La decisione fornisce spunti rilevanti sulla diligenza professionale richiesta a chi gestisce tali procedure e sul confine delle responsabilità tra società e singoli tecnici.

Il caso: un incentivo GSE sfumato per errore nella pratica

Un’impresa agricola aveva incaricato una società di consulenza energetica di predisporre la domanda per accedere agli incentivi “Conto Termico” del Gestore dei Servizi Energetici (GSE), relativi alla sostituzione di un impianto termico a biomassa.

La lettera d’incarico, sottoscritta nel gennaio 2018, prevedeva la gestione completa della pratica, compresa la presentazione della documentazione al GSE e la cura dell’intera fase istruttoria.

L’attività veniva seguita da un ingegnere collaboratore interno della società, designato come “responsabile delle prestazioni e interfaccia tecnica”.

Nel corso della pratica, tuttavia, si verificava un errore determinante: il committente aveva effettuato il cosiddetto bonifico parlante con una causale errata, priva del riferimento al D.M. 16 febbraio 2016, normativa di riferimento del Conto Termico. L’errore non veniva segnalato tempestivamente né corretto.

Il GSE respingeva la domanda di incentivo, ritenendo il pagamento non conforme ai requisiti formali.

La società assicurava di aver inoltrato una “istanza di riesame”, ma l’impresa agricola - dopo accesso agli atti - scopriva che tale istanza non era mai stata presentata.

Il mancato ottenimento dell’incentivo portava la committente a citare in giudizio sia la società sia l’ingegnere, chiedendo il risarcimento del danno per inadempimento professionale.

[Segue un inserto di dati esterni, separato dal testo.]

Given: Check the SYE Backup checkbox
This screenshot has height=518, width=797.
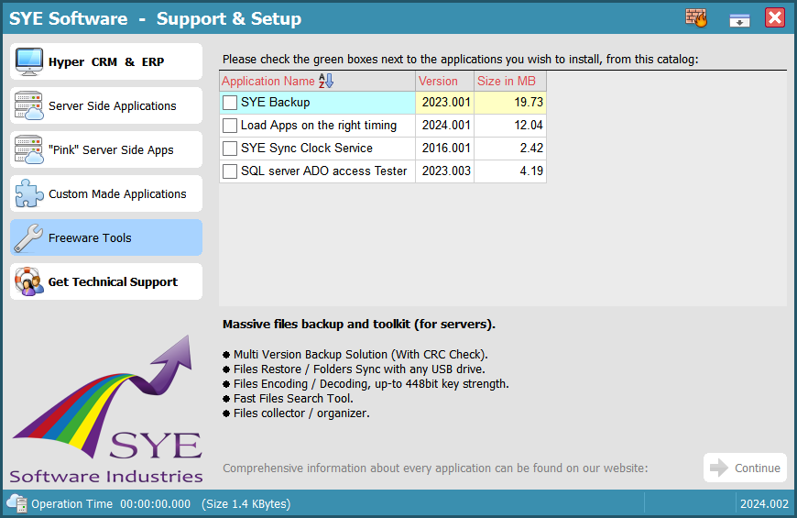Looking at the screenshot, I should pyautogui.click(x=230, y=103).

Le difese: la società nega la colpa, il tecnico contesta la legittimazione

La società convenuta negava ogni addebito, sostenendo che l’errore nel bonifico fosse imputabile al cliente e che la gestione diretta della pratica GSE non rientrasse pienamente nell’incarico.

A suo dire, la domanda era stata respinta anche per motivi ulteriori, non collegati alla causale del pagamento.

L’ingegnere, invece, eccepiva la carenza di legittimazione passiva, affermando di aver agito esclusivamente per conto della società e non come professionista autonomo.

Dalla documentazione contrattuale emergeva che il rapporto era intercorso solo tra la Fattoria e la società e che il compenso era dovuto unicamente a quest’ultima.